Request body (POST endpoints)	no	The REST cache is GET-oriented. `CHG_SWS_PSOFTQL` (a POST endpoint) effectively does not benefit from this cache for variable input.

Choosing a TTL

The right cache duration is the longest interval during which a stale response is still acceptable to the caller. Some patterns we’ve seen work well:

Endpoint pattern	Recommended TTL	Why
XLAT / setup lookups (subjects, campuses)	60 minutes (or 1440 / 24h)	These change on a release cadence — minutes-old data is fine.
Reference tables editable only by power users	5–30 minutes	Long enough to absorb burst traffic, short enough that an admin’s edit shows up within the hour.
Reporting / dashboard rollups	5–15 minutes	Dashboards typically refresh on this cadence anyway; caching aligns with the refresh budget.
Real-time-ish data (current term enrollments)	1–2 minutes	Use only when the source data changes slower than the TTL.
Per-user data (uses `%OPERATOR` / `%EMPLOYEEID`)	0 (disabled)	Caching across users leaks data. See the security alert below.
Cheap queries (<100ms server time)	0 (disabled)	The cache itself adds overhead. If the query isn’t slow, don’t cache.

There is no upper limit enforced by SWS. Practical ceiling: anything beyond a few hours starts feeling like a static asset, at which point you should consider regenerating the data into a separate table refreshed by a scheduled job rather than caching an unbounded query.

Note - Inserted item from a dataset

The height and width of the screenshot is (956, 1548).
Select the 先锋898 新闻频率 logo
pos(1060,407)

No manual cache invalidation

There is no SWS or PeopleSoft UI to flush the REST cache. Your options when cached data is wrong are:

Wait out the TTL. The cache entry expires naturally and the next request re-runs the SQL.
Bounce PIA. Restarting the PeopleSoft web server tier empties the JVM cache. This is heavy-handed but effective.
Change the URL. Adding a cache-busting query-string parameter (?_v=2) creates a new cache entry rather than replacing the old one — works as a per-caller workaround when you can change the integration partner’s URL.

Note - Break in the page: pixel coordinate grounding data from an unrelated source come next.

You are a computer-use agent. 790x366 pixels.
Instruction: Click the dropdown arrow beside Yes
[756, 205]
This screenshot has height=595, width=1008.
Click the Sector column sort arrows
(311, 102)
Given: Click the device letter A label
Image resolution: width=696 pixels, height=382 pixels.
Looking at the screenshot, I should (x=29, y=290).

Choose your TTL with the assumption that you cannot intervene mid-window.

Security: the cross-user data-leak risk

The cache key does not include the caller’s OPRID. Two callers hitting the same URL within the TTL window receive the same response, even when:

They were authenticated as different OPRIDs.
They belong to different permission lists.
The underlying SQL uses %OPERATOR or %EMPLOYEEID and would otherwise return different rows per user.

This means that an endpoint where caller A hits /student/grades and gets caller A’s grades will, if cached, return caller A’s grades to caller B’s next call as well.

Hard rule

Never enable caching on an SWS configuration whose SQL contains %OPERATOR, %EMPLOYEEID, or any other per-caller binding — including SQL that filters by the caller’s row-level-security setid. The handler does not warn you about this; nothing in the UI prevents it. The first cross-user request after the cache populates will return the wrong person’s data.

Safe caching candidates: endpoints whose response depends only on the URL, query string, and database state — never on which OPRID is calling.

Detecting whether a response was served from cache

There is no SWS-emitted “cache hit” header. Inspect these signals instead:

meta.responseDTTM in JSON/XML responses (or x-requestTime for CSV) is the timestamp the response was originally assembled. On a cache hit it stays at the populate-time value, not the current wall clock. If two calls 30 seconds apart return identical responseDTTM strings, the second was a cache hit.
meta.psftTransactionId is also frozen at populate time. Identical transaction IDs across calls = same cached entry.
Wall-clock latency drops sharply on a hit — typically from hundreds of milliseconds (real SQL execution) to single-digit milliseconds (servlet returning cached bytes).

Combine the three: if responseDTTM and psftTransactionId match across two calls and latency is sub-10ms, you’re seeing a cache hit.